*** AVAILABLE DATA Section Begins ***
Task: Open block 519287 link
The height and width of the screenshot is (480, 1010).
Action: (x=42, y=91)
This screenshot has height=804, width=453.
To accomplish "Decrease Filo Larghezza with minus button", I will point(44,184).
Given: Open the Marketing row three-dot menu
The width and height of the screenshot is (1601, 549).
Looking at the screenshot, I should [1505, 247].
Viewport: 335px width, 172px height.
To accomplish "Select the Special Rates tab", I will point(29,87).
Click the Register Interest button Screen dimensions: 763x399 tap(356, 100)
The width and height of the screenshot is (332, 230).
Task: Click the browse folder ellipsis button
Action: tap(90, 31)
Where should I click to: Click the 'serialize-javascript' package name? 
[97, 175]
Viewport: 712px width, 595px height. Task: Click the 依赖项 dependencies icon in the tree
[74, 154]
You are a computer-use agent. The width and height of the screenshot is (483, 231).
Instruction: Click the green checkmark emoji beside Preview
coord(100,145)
*** AVAILABLE DATA Section Ends ***
*** AVAILABLE DATA Section Begins ***
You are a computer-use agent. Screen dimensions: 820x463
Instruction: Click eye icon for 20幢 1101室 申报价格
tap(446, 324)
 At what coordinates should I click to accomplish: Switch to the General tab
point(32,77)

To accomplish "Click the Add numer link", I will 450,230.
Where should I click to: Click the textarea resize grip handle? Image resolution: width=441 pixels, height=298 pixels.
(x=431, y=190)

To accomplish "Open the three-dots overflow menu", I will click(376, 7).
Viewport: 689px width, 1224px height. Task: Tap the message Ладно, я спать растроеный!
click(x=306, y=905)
*** AVAILABLE DATA Section Ends ***
# WHAT IS EXPECTED
There is a run of lines above from the one with "The height and" to the one with "Given: Open the Marketing row three-dot menu"; print exactly that run, both ends included, and nothing else.

# RESPONSE
The height and width of the screenshot is (480, 1010).
Action: (x=42, y=91)
This screenshot has height=804, width=453.
To accomplish "Decrease Filo Larghezza with minus button", I will point(44,184).
Given: Open the Marketing row three-dot menu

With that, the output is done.